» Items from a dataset
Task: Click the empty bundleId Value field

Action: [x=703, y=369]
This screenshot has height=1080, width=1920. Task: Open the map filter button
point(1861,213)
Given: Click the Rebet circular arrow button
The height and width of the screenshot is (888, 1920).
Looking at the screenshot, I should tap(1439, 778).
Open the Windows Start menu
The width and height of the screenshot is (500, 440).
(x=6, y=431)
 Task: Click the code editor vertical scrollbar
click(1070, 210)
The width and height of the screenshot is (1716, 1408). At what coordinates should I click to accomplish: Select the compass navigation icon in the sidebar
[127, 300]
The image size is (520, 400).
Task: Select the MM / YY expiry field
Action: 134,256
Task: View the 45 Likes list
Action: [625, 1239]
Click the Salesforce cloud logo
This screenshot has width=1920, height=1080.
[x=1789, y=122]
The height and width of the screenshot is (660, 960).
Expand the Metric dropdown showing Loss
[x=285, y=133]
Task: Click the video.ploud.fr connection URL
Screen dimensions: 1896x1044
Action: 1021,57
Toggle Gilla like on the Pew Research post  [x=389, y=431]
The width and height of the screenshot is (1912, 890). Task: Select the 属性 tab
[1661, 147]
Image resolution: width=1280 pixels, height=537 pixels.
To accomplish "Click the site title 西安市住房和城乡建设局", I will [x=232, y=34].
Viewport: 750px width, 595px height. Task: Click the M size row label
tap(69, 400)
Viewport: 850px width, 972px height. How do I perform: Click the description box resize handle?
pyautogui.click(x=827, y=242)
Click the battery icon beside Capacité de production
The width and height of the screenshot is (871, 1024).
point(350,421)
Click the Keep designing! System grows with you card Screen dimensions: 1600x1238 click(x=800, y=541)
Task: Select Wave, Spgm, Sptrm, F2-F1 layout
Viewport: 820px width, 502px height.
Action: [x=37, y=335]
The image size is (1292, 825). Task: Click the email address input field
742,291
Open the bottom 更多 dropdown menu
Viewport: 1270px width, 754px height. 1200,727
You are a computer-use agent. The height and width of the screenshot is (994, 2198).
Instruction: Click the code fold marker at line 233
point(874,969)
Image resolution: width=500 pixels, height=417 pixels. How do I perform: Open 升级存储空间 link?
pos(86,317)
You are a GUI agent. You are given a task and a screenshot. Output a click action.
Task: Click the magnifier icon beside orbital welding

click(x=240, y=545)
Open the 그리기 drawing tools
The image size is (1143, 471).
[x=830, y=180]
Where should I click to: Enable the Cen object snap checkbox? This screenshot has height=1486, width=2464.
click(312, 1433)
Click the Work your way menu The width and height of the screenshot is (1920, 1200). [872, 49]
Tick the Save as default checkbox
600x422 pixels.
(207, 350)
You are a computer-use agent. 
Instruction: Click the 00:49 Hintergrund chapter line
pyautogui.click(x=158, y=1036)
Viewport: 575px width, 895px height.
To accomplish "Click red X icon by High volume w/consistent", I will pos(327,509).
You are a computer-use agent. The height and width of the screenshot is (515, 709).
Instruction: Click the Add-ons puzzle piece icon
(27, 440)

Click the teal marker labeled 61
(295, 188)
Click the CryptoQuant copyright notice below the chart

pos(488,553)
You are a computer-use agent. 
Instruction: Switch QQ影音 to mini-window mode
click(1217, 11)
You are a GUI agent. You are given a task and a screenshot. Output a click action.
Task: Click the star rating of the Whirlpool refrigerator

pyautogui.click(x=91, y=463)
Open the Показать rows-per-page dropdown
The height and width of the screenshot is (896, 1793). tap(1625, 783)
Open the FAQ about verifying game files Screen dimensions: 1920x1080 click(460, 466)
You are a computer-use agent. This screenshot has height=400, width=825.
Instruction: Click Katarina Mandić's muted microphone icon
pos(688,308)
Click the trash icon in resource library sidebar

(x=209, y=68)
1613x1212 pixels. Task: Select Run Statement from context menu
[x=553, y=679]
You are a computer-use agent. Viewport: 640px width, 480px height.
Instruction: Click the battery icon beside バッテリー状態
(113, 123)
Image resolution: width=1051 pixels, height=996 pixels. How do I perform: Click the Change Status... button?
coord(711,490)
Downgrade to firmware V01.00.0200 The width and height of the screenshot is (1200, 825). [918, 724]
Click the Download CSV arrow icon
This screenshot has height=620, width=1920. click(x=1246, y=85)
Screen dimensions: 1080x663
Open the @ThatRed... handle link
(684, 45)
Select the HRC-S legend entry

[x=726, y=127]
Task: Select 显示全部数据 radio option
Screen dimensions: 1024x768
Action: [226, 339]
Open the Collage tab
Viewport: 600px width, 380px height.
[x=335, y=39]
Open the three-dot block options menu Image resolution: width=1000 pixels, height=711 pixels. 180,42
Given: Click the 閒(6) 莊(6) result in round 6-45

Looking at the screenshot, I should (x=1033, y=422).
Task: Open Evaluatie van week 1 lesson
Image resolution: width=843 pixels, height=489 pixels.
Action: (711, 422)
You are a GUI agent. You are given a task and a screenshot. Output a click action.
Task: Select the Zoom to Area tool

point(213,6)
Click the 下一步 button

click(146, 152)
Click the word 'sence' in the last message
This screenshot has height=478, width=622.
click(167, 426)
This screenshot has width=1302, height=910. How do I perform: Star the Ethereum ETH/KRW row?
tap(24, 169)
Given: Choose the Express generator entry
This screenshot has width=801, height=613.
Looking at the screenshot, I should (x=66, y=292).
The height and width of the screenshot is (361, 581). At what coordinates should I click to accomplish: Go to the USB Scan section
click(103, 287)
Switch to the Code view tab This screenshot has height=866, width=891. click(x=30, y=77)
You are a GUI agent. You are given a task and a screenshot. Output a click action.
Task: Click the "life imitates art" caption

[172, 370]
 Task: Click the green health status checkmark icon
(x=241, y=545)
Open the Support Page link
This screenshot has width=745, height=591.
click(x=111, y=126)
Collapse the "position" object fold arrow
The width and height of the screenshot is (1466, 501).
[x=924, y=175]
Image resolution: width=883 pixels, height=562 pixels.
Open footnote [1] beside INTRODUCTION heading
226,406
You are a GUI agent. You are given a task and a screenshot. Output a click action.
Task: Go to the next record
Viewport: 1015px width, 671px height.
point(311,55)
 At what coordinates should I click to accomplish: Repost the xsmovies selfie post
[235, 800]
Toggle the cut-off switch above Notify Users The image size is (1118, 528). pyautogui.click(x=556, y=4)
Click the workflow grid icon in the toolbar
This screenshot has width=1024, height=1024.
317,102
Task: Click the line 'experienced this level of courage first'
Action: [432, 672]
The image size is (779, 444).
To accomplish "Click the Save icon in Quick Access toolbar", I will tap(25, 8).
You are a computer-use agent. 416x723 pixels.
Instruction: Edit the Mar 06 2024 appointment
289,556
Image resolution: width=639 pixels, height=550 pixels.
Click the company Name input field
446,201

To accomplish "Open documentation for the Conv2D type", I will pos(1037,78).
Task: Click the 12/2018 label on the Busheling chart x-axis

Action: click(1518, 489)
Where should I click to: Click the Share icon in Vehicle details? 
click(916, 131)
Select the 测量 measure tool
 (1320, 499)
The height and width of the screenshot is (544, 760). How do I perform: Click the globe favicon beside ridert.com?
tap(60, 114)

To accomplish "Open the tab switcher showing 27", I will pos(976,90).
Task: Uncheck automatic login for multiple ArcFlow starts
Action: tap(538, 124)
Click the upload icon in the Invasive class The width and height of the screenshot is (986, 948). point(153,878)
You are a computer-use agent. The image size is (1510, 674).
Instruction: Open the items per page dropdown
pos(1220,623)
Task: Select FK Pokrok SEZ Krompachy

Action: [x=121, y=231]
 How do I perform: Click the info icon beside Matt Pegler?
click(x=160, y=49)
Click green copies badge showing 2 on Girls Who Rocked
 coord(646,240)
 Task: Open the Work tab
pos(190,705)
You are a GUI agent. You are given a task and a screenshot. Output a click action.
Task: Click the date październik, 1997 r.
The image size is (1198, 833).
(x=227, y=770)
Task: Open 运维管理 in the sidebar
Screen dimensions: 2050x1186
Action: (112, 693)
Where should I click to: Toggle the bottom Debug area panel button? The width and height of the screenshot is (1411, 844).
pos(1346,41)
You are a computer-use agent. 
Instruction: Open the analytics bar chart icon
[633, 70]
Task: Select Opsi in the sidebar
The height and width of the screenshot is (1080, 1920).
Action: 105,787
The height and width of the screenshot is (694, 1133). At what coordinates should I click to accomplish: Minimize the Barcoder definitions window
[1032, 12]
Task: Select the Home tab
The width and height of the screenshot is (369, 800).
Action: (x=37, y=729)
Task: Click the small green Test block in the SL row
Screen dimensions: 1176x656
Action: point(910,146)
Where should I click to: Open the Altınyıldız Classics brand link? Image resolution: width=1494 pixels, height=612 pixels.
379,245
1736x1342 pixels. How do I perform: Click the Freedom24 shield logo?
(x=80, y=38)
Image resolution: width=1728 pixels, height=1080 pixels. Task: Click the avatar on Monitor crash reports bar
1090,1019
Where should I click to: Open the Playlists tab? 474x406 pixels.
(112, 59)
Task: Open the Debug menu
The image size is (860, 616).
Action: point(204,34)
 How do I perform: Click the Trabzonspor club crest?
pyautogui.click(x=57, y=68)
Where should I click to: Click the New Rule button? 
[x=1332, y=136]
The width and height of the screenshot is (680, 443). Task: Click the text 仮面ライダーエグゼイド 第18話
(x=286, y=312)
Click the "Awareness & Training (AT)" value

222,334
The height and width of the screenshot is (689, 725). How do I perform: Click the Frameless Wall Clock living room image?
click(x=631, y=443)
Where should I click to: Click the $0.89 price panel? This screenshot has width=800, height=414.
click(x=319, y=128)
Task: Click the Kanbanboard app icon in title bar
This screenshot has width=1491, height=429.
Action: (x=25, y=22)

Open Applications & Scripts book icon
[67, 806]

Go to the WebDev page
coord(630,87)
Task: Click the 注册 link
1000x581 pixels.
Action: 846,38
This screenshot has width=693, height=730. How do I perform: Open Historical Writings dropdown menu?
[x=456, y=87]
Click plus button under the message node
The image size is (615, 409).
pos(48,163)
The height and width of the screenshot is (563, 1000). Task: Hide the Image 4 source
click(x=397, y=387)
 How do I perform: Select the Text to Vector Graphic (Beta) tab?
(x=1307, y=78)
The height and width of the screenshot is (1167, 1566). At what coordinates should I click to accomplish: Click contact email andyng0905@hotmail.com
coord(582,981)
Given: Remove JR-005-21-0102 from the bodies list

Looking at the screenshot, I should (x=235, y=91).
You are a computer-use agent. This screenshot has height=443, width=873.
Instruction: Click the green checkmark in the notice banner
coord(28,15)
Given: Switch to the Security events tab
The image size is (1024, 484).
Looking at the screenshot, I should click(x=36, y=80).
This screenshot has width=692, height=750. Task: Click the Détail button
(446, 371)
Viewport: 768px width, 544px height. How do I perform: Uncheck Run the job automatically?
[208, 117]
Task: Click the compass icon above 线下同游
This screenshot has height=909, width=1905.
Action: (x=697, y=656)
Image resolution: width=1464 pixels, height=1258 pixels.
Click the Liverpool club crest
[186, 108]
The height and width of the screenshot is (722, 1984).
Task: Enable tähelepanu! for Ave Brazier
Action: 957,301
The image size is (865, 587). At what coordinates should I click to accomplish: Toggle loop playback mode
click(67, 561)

» Short problem
Copy verbatim everything in the material above from the line containing "Open the Показать rows-per-page dropdown" down to the line containing "tap(24, 169)", with both of those lines included.

» Solution
Open the Показать rows-per-page dropdown
The height and width of the screenshot is (896, 1793). tap(1625, 783)
Open the FAQ about verifying game files Screen dimensions: 1920x1080 click(460, 466)
You are a computer-use agent. This screenshot has height=400, width=825.
Instruction: Click Katarina Mandić's muted microphone icon
pos(688,308)
Click the trash icon in resource library sidebar

(x=209, y=68)
1613x1212 pixels. Task: Select Run Statement from context menu
[x=553, y=679]
You are a computer-use agent. Viewport: 640px width, 480px height.
Instruction: Click the battery icon beside バッテリー状態
(113, 123)
Image resolution: width=1051 pixels, height=996 pixels. How do I perform: Click the Change Status... button?
coord(711,490)
Downgrade to firmware V01.00.0200 The width and height of the screenshot is (1200, 825). [918, 724]
Click the Download CSV arrow icon
This screenshot has height=620, width=1920. click(x=1246, y=85)
Screen dimensions: 1080x663
Open the @ThatRed... handle link
(684, 45)
Select the HRC-S legend entry

[x=726, y=127]
Task: Select 显示全部数据 radio option
Screen dimensions: 1024x768
Action: [226, 339]
Open the Collage tab
Viewport: 600px width, 380px height.
[x=335, y=39]
Open the three-dot block options menu Image resolution: width=1000 pixels, height=711 pixels. 180,42
Given: Click the 閒(6) 莊(6) result in round 6-45

Looking at the screenshot, I should (x=1033, y=422).
Task: Open Evaluatie van week 1 lesson
Image resolution: width=843 pixels, height=489 pixels.
Action: (711, 422)
You are a GUI agent. You are given a task and a screenshot. Output a click action.
Task: Select the Zoom to Area tool

point(213,6)
Click the 下一步 button

click(146, 152)
Click the word 'sence' in the last message
This screenshot has height=478, width=622.
click(167, 426)
This screenshot has width=1302, height=910. How do I perform: Star the Ethereum ETH/KRW row?
tap(24, 169)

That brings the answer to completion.